Minister of Public Health
- In office 3 November 1952 – 31 March 1953
- President: Carlos Ibáñez del Campo
- Preceded by: Sótero del Río
- Succeeded by: Eugenio Suárez Herreros

Personal details
- Born: 19 December 1895 Viña del Mar, Chile
- Died: 31 March 1959 (aged 63) Santiago, Chile
- Party: Independent
- Spouse: Adriana Ojeda Osorio ​ ​(m. 1921)​
- Children: 2
- Parent(s): Ernesto Coutts Eugenia Billwiller
- Education: University of Chile
- Profession: Physician, surgeon

= Waldemar Coutts =

Waldemar Ernesto Coutts Billwiller (Viña del Mar, 19 December 1895 – Santiago, 31 March 1959) was a Chilean physician, surgeon, and politician.

He served as Minister of Public Health, Social Welfare and Assistance from 1952 to 1953 during the second administration of President Carlos Ibáñez del Campo.

==Early life==
Coutts was born in Viña del Mar, Chile, on 19 December 1895, the son of Ernesto Coutts and Eugenia Billwiller.
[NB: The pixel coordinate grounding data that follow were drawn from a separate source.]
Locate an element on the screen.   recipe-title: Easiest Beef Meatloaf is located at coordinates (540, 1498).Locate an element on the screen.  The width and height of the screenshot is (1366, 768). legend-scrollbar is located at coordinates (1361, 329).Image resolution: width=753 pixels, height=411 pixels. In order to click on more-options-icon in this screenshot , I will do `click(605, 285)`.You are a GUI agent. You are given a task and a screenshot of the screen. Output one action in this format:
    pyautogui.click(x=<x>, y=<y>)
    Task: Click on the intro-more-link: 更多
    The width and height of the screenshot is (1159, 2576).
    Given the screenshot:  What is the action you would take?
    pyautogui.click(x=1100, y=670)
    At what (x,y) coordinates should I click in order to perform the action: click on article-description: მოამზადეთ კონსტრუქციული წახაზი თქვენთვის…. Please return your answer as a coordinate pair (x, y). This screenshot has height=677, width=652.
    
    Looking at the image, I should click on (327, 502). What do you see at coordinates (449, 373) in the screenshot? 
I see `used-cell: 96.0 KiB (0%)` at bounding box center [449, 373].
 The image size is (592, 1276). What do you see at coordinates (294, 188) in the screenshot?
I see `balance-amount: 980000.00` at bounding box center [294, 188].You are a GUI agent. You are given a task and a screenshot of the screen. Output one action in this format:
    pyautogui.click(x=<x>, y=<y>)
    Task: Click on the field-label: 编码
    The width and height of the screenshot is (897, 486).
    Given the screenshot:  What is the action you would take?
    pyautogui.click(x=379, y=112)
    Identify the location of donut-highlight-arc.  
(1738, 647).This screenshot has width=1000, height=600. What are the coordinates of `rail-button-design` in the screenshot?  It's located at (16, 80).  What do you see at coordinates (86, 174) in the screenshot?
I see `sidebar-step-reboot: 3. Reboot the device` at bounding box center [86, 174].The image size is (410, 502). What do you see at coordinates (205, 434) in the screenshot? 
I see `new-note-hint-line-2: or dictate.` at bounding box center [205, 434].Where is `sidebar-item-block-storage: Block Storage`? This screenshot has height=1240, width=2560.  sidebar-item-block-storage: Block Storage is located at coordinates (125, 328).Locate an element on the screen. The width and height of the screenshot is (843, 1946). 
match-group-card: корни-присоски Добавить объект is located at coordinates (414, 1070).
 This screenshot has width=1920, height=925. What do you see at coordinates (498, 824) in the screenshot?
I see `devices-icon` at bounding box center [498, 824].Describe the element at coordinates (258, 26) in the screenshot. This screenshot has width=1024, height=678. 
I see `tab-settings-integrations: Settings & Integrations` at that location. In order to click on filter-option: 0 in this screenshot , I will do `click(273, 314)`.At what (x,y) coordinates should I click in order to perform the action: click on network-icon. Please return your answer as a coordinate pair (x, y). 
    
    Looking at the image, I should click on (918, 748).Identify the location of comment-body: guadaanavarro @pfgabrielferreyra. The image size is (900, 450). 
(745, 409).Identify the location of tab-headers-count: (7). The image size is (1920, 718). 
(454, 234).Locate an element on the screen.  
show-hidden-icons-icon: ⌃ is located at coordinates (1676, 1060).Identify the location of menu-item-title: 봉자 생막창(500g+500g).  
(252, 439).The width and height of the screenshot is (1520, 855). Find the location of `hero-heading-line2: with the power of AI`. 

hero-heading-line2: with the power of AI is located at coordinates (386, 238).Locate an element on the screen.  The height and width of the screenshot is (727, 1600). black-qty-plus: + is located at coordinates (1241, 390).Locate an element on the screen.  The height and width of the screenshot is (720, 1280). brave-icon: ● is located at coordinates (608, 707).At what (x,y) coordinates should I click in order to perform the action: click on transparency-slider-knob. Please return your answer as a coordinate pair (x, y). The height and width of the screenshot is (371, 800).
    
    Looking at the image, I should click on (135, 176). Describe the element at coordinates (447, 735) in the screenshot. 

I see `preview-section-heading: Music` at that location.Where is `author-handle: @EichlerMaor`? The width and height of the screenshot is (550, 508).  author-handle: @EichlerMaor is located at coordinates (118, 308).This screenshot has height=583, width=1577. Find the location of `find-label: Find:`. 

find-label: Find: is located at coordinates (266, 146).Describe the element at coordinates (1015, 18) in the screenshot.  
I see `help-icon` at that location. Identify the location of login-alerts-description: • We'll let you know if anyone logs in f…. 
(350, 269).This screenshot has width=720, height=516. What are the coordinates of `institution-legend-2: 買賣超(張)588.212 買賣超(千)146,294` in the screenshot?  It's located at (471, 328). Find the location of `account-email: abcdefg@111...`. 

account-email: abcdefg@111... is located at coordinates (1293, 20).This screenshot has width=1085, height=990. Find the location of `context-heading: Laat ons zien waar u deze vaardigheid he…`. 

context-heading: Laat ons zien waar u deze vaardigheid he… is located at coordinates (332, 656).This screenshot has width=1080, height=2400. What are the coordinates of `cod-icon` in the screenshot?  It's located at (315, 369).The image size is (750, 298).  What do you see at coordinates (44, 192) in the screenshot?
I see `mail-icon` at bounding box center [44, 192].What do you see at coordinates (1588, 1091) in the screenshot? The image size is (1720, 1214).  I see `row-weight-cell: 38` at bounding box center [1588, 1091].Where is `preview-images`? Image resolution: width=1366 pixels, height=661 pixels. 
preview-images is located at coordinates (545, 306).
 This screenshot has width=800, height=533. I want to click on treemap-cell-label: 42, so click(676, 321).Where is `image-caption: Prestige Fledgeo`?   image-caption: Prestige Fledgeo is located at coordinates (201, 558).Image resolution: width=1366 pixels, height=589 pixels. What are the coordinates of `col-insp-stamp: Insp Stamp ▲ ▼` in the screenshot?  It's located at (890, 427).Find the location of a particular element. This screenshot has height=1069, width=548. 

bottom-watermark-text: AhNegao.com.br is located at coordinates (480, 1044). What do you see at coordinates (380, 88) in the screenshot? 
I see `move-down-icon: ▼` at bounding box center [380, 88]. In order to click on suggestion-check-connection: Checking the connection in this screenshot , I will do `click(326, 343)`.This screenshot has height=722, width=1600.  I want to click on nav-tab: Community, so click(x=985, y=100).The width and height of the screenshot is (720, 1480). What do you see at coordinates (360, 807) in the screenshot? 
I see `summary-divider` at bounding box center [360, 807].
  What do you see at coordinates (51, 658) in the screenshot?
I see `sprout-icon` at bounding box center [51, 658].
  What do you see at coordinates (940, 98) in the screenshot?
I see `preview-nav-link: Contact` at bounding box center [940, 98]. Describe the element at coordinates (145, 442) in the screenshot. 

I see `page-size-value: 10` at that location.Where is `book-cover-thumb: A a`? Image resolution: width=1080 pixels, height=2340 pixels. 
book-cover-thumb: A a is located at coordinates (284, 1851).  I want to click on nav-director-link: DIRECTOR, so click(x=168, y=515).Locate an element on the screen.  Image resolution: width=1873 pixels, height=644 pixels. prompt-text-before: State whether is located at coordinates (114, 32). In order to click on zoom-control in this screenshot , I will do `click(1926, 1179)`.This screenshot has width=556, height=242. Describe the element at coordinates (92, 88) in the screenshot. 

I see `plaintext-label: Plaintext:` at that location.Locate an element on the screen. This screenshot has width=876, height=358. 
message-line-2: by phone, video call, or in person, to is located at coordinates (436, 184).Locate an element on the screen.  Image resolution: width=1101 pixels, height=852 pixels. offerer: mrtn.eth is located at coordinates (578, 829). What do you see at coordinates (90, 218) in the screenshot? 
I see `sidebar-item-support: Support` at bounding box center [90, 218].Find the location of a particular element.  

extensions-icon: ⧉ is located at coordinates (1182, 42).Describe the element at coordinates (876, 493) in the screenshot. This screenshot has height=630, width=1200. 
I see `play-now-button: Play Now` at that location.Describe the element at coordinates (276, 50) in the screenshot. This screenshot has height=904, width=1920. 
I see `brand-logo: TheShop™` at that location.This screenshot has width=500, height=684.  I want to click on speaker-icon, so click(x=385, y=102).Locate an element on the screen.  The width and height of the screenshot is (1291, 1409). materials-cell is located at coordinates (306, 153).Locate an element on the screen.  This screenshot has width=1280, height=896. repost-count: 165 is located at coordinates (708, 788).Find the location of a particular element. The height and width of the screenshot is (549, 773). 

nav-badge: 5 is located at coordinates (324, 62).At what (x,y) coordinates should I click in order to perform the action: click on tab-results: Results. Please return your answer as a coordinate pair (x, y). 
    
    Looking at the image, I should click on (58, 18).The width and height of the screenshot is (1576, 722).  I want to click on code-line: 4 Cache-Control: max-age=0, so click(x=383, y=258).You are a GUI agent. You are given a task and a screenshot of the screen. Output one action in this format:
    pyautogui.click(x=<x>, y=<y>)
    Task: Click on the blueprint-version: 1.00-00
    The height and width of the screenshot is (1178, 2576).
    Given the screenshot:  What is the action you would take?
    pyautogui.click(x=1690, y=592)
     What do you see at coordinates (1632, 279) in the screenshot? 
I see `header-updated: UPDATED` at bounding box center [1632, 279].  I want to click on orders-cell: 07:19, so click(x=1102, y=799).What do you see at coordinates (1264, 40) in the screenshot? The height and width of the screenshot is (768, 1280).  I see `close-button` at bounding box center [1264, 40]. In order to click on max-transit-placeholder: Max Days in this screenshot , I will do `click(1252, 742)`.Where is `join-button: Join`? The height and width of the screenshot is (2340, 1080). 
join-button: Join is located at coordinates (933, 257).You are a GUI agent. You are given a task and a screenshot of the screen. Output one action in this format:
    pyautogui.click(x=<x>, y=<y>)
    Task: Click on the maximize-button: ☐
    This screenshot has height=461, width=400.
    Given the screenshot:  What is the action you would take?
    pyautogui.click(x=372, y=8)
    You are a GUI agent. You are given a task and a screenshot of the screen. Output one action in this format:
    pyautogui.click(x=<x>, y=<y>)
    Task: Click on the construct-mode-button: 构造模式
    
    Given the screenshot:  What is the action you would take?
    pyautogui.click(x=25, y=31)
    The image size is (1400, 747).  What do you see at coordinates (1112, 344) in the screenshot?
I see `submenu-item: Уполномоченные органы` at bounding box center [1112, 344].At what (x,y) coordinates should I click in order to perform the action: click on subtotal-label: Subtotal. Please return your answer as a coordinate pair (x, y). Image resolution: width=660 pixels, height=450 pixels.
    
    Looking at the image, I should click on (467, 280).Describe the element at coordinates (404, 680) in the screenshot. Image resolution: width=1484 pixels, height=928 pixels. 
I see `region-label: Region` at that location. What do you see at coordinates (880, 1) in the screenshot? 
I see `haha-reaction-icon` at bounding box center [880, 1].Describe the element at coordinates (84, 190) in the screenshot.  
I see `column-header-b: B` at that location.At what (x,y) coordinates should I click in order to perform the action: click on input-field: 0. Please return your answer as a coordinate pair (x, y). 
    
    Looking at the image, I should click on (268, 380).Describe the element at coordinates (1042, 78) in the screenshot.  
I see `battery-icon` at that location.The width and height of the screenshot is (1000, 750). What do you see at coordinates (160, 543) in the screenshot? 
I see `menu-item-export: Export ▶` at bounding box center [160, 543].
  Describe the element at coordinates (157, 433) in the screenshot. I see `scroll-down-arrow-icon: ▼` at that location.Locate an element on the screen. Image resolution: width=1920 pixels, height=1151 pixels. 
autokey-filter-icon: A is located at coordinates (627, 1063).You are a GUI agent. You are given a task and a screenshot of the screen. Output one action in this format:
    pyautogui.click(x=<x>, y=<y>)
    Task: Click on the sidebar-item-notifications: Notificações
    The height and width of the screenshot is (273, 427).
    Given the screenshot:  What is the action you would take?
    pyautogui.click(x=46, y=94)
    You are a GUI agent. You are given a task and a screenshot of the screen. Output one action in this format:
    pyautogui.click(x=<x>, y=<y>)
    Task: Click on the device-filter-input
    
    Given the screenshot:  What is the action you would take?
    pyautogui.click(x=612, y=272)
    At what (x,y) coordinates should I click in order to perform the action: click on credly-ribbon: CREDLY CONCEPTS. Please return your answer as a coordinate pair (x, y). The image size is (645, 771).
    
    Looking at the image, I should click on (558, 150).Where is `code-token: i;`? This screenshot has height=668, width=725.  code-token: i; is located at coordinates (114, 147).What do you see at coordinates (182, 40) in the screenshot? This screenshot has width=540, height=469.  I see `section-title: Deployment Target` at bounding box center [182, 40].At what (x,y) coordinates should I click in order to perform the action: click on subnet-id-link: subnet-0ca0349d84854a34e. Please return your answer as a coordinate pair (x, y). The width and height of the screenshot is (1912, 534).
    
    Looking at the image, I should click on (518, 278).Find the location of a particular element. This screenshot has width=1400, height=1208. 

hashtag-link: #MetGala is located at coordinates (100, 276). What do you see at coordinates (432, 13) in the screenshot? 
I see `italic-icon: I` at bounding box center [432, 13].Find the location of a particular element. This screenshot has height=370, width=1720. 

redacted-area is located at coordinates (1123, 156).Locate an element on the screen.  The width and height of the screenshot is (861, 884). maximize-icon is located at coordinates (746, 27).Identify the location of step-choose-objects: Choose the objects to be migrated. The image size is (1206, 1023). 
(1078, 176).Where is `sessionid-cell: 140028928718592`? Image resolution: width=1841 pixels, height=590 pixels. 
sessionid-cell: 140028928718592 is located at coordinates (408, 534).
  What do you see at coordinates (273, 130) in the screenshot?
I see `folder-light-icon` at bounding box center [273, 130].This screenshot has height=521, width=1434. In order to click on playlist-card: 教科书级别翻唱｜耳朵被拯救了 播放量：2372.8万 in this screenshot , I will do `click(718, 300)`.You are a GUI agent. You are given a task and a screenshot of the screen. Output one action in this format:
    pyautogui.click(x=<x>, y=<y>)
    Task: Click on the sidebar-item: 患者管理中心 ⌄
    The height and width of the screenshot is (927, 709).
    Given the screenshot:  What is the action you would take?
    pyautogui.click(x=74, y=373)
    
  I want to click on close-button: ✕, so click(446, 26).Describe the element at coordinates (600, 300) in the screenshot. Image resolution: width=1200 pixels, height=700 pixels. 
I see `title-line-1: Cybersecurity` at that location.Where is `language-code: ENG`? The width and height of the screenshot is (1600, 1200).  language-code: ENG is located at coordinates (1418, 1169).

He received his primary and secondary education at the Liceo de Aplicación before studying medicine at the University of Chile, graduating as a physician and surgeon in 1918.

On 8 January 1921, he married Adriana Ojeda Osorio in Santiago. They had two sons, Jaime and Waldemar.

==Political career==
During his medical career, Coutts published a number of works and presented research before Chilean medical societies. He founded the Society of Urology and its journal. He also presented research at the 1933 Medical Conference and the first Congress of Paediatrics.

Alongside physicians Sótero del Río and Leonardo Guzmán Cortés, Coutts founded the UNO, a paramilitary organisation that subsequently joined Eulogio Sánchez's Republican Militia. He was politically active during the events surrounding the coup d'état of 4 June 1932, supporting efforts to secure the military's withdrawal from political power.

Coutts worked as a physician in the Urology Service of the Hospital Clínico de la Universidad de Chile and served as chief physician of the Department of Social Hygiene within the General Directorate of Health. In 1939, he joined the Faculty of Medicine of the University of Chile as a professor.

Politically unaffiliated, Coutts was appointed Minister of Public Health, Social Welfare and Assistance by President Carlos Ibáñez del Campo on 3 November 1952. He served in the post until 31 March 1953.

Coutts also represented Chile at medical congresses in Europe, the United States, and South America. He served as a member of the World Health Organization (WHO) Expert Committee on Venereal Diseases and of an international expert committee in the same field.

Coutts died in Santiago on 31 March 1959, aged 63.